This well known data set [29] is composed by 72 leukemia samples analyzed with oligonucleotide Affymetrix microarrays. The Leukemia data set is composed by a group of 25 acute myeloid leukemia (AML) samples and another group of 47 acute lymphoblastic leukemia (ALL) samples, that can be subdivided into 38 B-Cell and 9 T-Cell subgroups, resulting in a two-level hierarchical structure. We applied the same pre-processing steps performed by the authors of the Leukemia study [29], obtaining 3571 genes from the original 7129 gene expression values. We further selected the 100 genes with the highest variance across samples, since low variance genes are unlikely to be informative for the purpose of clustering [10, 31]. We analyzed both the 3571-dimensional data and the data restricted to the 100 genes with highest variance, using respectively Bernoulli projections with ε ∈ {0.1, 0.2, 0.3, 0.4} and projections to 80-dimensional subspaces. In both cases the k-means clustering algorithm has been applied.

Figure 3 summarizes the results using gene expression levels of the genes with highest variance. Table 2 reports the sorted means of the stability measures together with their variance and the corresponding p-values computed according to the proposed χ²-based statistical test. By these results 2 and 3 clusters are correctly predicted at α = 10^-5 significance level. Indeed the empirical means of the stability measures (eq. 6) for 2 and 3 clusters are quite similar and the corresponding lines (black and red) of the empirical cumulative distributions (ecdfs) cross several times, while the other ecdfs are clearly apart from them (Figure 3). The same results are approximately obtained also using the 3571-dimensional data with random projections to 428-dimensional subspaces (ε = 0.2), but 2 and 3 clusters are predicted at α = 10^-13 significance level. Similar results are also achieved with ε = 0.1 and ε = 0.3, while with ε = 0.4 the results are less reliable due to the relatively large distortion induced (data not shown). Also using the PAM [27] and hierarchical clustering algorithms with the Ward method [33] we obtained a two-level structure with 2 and 3 clusters at α = 10^-5 significance level.

Lymphoma

Three different lymphoid malignancies are represented in the Lymphoma gene expression data set [1]: Diffuse Large B-Cell Lymphoma (DLBCL), Follicular Lymphoma (FL) and Chronic Lymphocytic Leukemia (CLL). The gene expression measurements are obtained with a cDNA microarray specialized for genes related to lymphoid diseases, the Lymphochip, which provides expression levels for 4026 genes [34]. The 62 available samples are subdivided in 42 DLBCL, 11 CLL and 9 FL. We performed pre-processing of the data according to [1], replacing missing values with 0 and then normalizing the data to zero mean and unit variance across genes. As a final step, according to [10], we further selected the 200 genes with highest variance across samples, obtaining a resulting data set with 62 samples and 200 genes. As in the previous experiment, we processed both the high-dimensional original data and the data with the reduced set of high-variance genes, using respectively Bernoulli projections with ε ∈ {0.1, 0.2, 0.3, 0.4} and projections to 160-dimensional subspaces. The k-means clustering algorithm has been applied.
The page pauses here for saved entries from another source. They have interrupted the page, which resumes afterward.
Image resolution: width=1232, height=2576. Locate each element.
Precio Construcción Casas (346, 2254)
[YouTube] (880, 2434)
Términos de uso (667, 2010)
The results with highest variance genes are summarized in Figure 4 and Table 3. The statistical test identifies as significant only the 2-clustering. Indeed, looking at the ecdf of the stability index values (left), the 2-clustering (black) is clearly separated from the others. The 3 (red) and 4-clustering (green) graphs, are quite distinct from the others, as shown also by the corresponding empirical mean of the stability index values (Figure 4), but they are also clearly separated from the 2-clustering curve. Accordingly, our proposed χ²-based test found a significant difference between the 2-clustering and all the others. Similar results are obtained also with hierarchical clustering and PAM algorithms. Using all the 4026 genes and Bernoulli random projections to 413-dimensional (ε = 0.2) subspaces with the Ward's hierarchical clustering algorithm our method finds as significant the 3-clustering as well as the 2-clustering. In this case also similar results are obtained with ε = 0.1 and ε = 0.3. It is worth noting that the subdivision of Lymphoma samples in 3 classes (DLBCL, CLL and FL) have been defined on histopathological and morphological basis and it has been shown that this classification does not correspond to the bio-molecular characteristics and to clinical outcome classes of non Hodgkin lymphomas. In particular studies based on the gene expression signatures of the DLBCL patients [1] and on their supervised analysis [35], showed the existence of two subclasses of DLBCLs. Moreover Shipp et al. [36] highlighted that FL patients frequently evolve over time and acquire the clinical features of DLBCLs, and Lange et al. [10] found that a 3-clustering solution groups together FL, CLL and a subgroup of DLBCLs, while another subgroup of DLBCLs sets up another cluster, even if the overall stability of the clustering is lower with respect to the 2-clustering solution. The relationships between FL and subgroups of DLBCL patients are confirmed also by recent studies on the individual stability of the clusters in DLBCL and FL patients [15]. These considerations show also that the stability analysis of patients clusters in DNA microarray analysis are only the first step to discover significant subclasses of pathologies at bio-molecular level, while another necessary step is represented by the bio-medical validation.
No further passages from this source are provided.